Music Directors have come and gone over the years, but all have left their mark on the Society and its members. Some have remained on the outskirts of my consciousness because they have forged no permanent links; others have succeeded in creating the kind of relationship, based on mutual respect and trust, which inspires confidence. For example, Michael Lane taught me to sing by introducing me to Rita McKerrow, a member of Glyndebourne Chorus, who discovered that I was a soprano – I had been singing alto all my singing life because I could improvise and liked singing the harmonies! – and she became a wonderful friend until she died at the age of 80. She entered me for festivals; I won cups, after which I was given small solos by the Choral Society, especially at Christmas – I cannot recall which conductor allowed me to sing ‘I Saw Three Ships’ with Anthony (Rolfe) Johnson, and second soprano in Vivaldi’s ‘Gloria’ with Elizabeth Lane, who followed her father as President. Glenys Ottaway, now retires in Wells in Somerset, was my duet-partner when Mavis Lister asked us to be the First and Second Witches in Purcell’s ‘Dido and Aeneas’ with a request that we wear black blouses instead of the usual white, and green scarves! I have a vivid memory of gazing out over the sea of faces in the hall of Seaford Head School and willing the audience to SMILE! I recollect that Charles Spanner did not always remember to choose his own soloists, so the task often fell to me as secretary to go through the piles of C.V.s that came through the post. I was very glad when they were accompanied by tapes! No one seemed to complain about my selections, I am pleased to say. He did me one favour though; he gave me my first paid singing job, to sing at a wedding in Eastbourne, as his regular soprano was unavailable.

And so it continues, some hairy moments for all of us under the baton of Gordon Lawson, who was a composer and liked to use his choir to perform his not always straightforward music; and Margaret Darwall Smith, who joined the Choir at about the same time as I did, and has returned time and again to pick up the pieces both as accompanist  and conductor in her own right. I am proud to count her among my conductor-friends, with John and Val Underhill, our man-and-wife team, for whom I instituted and organised our website. I picture John and me sitting beside a roaring fire on a very wintry evening in my sitting room, taking it in turns to phone 80 plus members to tell them that the rehearsal had been cancelled – I had free evening phone calls! And Sion Parry, our present maestro, with his energy, enthusiasm and attention to detail, who I, as Secretary, helped to appoint.

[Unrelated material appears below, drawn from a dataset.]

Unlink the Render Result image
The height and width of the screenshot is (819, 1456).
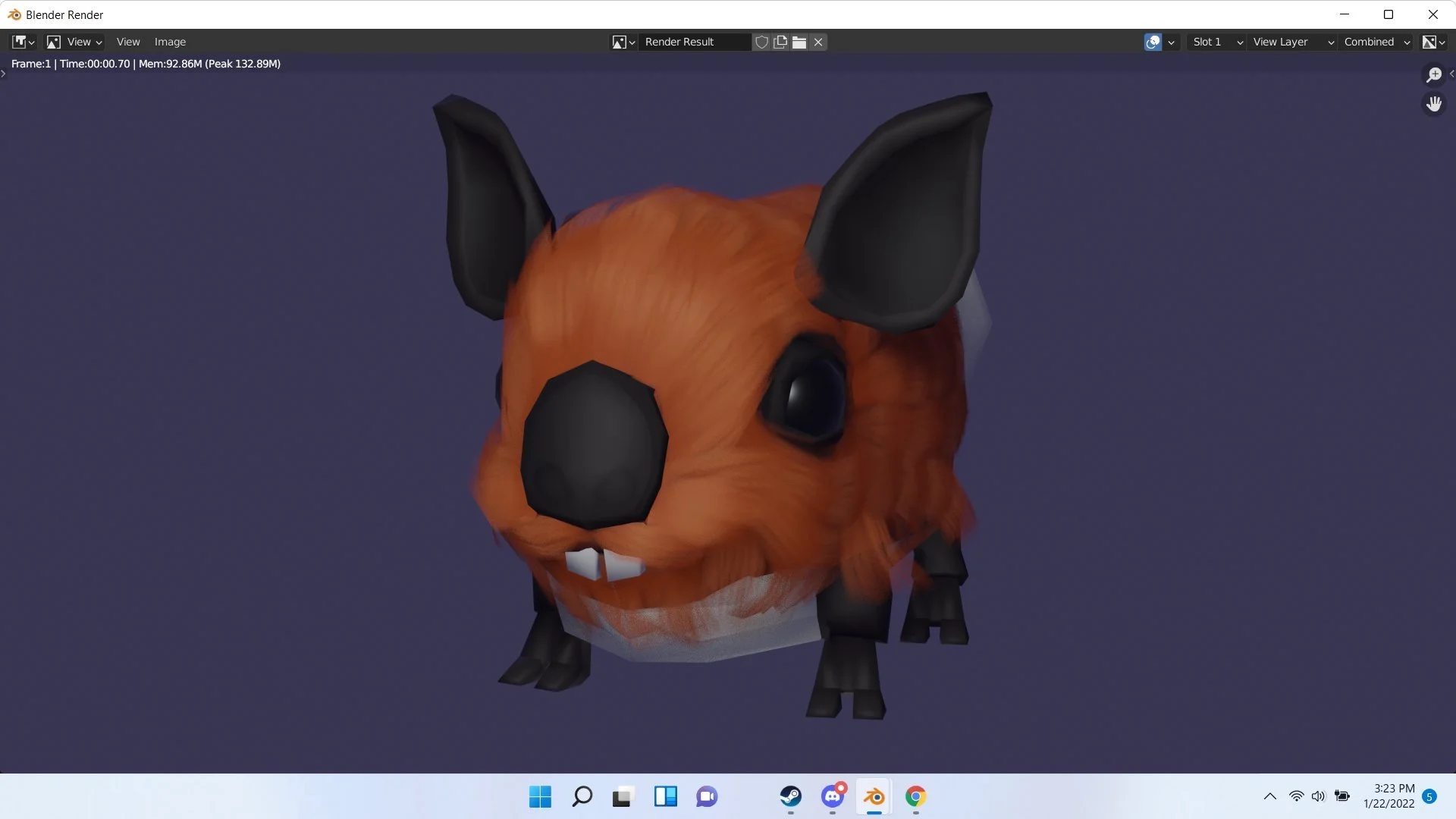tap(818, 42)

Finally, I can reflect upon what they, in their turn, have offered me. Not always willingly, I must admit, have I accepted. In return, I have given my time, my effort, my musicianship, my voice to the service of the Society to create the music from which we can all derive emotional and spiritual joy and satisfaction. I acknowledge with gratitude the help and support which I have received throughout my fifty seven years, (less a couple of medically necessary absences) from many wonderful people. Why did I stay? Because singing together brings its own rewards, the companionship of like-minded people, the mutual striving for the impossible, the inspiration and the exhilaration of achievement. If you ask a man why he will climb a mountain, he might reply “Because it is there!”. I am no mountaineer but I would like to hope that the Seaford Choral Society will continue ‘to be there’ for all its members, present and future, to experience and enjoy the same sense of fulfilment as I have done for over fifty years from a task well done!